Nesse caso, é possível compreender que o autor trata da criação realizada pelo prazer, caracterizando-se a motivação como intrínseca. O ato de criar então se dá pelo simples fator de gostar de produzir algo novo, sem que esse produto inédito tenha de surgir por alguma ocasional necessidade. Podemos aqui refletir que tal impulso pode ser bastante característico do ofício do professor – principalmente aquele que utiliza a criatividade em sua prática pedagógica. No cenário da sala de aula, nas necessidades emergentes e no ritmo de aplicação dos planejamentos, considera-se que flashs podem ocorrer em segundos como respostas aos momentos vividos – ou à continuidade deles. Uma sequência desses impulsos pode então formar um processo criativo.

Outro fator motivador citado pelos autores que abordam a criatividade é o desejo da inovação. Gardner (1996) nos chama atenção para esse fator quando ele nos coloca que

Stravinsky e Schönberg derrubaram [...] as suposições de uma única tonalidade e uma base rítmica simples; Stravinsky abraçou vibrações rítmicas complexas e a politonalidade, enquanto Schönberg criou sua própria abordagem cerebral à composição, uma abordagem de doze tons (GARDNER, 1996, p. 16).

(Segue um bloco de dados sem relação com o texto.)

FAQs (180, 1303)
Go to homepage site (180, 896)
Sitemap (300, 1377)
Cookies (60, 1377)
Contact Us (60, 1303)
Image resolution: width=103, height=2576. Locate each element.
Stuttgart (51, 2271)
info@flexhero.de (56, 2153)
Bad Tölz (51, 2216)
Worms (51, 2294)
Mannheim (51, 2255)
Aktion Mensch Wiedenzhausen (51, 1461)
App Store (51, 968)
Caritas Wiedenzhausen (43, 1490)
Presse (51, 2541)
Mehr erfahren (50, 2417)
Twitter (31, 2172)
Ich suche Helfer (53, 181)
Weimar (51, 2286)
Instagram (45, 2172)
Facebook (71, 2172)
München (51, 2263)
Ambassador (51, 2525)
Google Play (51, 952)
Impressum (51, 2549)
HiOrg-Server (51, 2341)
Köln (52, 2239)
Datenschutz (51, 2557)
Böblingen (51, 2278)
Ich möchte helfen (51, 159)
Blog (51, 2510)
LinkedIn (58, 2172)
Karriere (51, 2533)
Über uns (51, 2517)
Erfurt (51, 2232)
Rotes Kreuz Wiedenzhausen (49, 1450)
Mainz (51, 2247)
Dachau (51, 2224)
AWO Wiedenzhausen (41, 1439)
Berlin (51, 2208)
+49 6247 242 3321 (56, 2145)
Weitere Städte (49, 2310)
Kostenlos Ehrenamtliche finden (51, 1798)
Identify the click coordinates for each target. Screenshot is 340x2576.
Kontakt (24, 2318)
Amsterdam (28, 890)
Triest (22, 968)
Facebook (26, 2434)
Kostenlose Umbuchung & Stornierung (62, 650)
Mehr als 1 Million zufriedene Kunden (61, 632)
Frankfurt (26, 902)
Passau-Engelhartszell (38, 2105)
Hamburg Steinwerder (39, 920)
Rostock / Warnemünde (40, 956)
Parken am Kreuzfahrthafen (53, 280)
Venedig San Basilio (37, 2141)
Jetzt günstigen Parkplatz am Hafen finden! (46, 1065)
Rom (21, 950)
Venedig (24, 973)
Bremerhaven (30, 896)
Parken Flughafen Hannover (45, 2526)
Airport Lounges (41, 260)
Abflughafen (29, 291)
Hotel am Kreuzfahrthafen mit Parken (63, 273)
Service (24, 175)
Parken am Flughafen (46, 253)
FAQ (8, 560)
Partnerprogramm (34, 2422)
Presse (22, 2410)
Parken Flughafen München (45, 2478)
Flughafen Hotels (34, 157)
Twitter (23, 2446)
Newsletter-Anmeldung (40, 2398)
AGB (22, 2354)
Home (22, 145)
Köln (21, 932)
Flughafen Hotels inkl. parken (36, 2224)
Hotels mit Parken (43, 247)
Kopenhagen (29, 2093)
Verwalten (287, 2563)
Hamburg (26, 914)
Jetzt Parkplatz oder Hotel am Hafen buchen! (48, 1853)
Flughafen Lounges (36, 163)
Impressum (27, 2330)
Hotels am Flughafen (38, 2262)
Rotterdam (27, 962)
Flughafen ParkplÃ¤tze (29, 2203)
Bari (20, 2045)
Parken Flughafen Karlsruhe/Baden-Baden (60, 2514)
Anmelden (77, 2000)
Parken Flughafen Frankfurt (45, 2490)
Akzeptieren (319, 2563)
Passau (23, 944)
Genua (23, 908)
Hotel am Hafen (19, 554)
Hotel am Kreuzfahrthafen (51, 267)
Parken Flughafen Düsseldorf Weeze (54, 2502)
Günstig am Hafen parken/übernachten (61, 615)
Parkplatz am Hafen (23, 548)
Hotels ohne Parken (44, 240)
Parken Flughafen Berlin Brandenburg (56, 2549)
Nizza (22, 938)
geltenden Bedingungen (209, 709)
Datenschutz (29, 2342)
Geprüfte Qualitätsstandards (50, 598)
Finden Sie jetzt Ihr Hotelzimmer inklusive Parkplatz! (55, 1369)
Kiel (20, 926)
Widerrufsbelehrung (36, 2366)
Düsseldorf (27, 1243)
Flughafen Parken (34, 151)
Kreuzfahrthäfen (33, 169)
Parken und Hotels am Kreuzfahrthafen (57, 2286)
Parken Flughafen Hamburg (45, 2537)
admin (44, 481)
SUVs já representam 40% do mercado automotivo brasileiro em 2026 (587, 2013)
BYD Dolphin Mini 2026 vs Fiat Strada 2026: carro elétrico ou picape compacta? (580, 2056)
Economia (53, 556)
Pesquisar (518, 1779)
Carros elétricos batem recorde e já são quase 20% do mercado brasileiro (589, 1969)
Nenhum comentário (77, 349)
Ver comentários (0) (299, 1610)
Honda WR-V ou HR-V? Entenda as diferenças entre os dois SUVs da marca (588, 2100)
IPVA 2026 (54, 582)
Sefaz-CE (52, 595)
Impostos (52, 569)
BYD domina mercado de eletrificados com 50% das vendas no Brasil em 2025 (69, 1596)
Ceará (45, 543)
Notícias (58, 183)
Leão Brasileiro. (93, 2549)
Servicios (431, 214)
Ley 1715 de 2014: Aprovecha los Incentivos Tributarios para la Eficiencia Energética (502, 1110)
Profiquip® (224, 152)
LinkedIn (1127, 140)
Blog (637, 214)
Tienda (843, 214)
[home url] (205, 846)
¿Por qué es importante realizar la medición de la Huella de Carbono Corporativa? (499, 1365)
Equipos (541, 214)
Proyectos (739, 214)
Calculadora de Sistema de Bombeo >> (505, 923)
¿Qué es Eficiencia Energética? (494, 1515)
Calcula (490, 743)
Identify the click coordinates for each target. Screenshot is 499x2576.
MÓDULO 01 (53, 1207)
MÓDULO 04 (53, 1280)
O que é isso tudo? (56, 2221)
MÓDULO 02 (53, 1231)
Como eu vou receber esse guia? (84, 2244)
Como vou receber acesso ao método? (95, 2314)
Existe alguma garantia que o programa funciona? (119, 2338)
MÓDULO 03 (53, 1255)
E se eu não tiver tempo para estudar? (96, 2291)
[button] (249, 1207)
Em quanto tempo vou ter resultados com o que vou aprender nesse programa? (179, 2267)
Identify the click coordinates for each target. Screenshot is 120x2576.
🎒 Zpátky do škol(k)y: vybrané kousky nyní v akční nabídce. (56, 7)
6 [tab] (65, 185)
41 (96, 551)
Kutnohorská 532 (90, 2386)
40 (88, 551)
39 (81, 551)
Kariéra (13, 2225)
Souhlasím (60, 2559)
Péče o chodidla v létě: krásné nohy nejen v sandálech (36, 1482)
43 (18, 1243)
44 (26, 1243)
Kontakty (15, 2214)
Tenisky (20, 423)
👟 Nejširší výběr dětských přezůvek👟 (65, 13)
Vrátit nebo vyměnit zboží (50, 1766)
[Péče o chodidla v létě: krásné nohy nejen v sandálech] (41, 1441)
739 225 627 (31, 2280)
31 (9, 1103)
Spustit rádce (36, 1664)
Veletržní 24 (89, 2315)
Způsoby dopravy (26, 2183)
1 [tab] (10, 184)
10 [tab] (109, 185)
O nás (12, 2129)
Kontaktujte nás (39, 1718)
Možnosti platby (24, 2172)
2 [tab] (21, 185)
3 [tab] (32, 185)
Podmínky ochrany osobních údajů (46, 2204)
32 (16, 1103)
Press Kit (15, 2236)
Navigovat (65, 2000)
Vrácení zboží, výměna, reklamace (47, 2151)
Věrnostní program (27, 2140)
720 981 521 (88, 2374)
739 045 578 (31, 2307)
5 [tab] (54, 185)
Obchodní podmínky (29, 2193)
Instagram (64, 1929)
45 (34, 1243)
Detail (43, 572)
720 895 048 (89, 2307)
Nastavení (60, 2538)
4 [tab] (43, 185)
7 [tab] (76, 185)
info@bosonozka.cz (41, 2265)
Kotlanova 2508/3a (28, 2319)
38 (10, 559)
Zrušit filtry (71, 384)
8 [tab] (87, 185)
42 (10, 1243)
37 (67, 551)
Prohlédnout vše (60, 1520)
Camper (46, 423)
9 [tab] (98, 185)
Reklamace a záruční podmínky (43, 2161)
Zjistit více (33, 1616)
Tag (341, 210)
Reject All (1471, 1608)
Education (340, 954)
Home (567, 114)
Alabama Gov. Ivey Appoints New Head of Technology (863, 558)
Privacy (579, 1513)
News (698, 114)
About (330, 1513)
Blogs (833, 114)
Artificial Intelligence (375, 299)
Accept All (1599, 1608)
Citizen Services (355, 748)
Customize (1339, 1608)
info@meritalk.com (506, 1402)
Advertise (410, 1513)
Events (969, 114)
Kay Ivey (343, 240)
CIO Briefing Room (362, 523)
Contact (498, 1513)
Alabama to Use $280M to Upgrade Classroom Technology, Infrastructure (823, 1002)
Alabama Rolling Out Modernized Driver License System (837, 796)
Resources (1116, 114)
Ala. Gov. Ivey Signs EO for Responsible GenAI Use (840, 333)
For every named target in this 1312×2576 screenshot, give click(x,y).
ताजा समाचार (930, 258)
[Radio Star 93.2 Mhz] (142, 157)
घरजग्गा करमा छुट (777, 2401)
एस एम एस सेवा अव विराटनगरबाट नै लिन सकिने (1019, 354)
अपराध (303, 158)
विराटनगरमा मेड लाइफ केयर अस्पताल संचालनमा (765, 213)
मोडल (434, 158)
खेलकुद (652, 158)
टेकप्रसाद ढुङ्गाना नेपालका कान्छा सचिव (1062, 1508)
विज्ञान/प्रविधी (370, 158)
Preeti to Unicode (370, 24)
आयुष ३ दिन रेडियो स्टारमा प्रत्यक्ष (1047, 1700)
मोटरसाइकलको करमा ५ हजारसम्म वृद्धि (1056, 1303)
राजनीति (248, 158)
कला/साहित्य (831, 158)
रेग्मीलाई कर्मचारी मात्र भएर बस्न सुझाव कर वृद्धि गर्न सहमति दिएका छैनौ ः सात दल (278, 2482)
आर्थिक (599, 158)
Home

Tais compositores quebraram um padrão que foi construído e utilizado durante anos pelos maiores compositores ocidentais conhecidos até então, mas o desejo de expandir os limites musicais e explorar novas nuances apresentou-se mais relevante durante o processo criativo. Não se pode afirmar, mas talvez imaginar, que o improviso mental desses compositores pode ter proporcionado um divertimento tal, que não temeram o estranhamento que sua obra poderia causar, apenas acreditaram naquilo que estavam em mente e o geraram, tornando público seu trabalho final.

A partir dos autores abordados até então, cabe discutir e investigar mais adiante como os elementos relacionados à motivação revelam-se na prática

pedagógica do professor – elemento-chave desta pesquisa – tomando os aspectos teóricos discutidos neste tópico como base para a análise dos dados.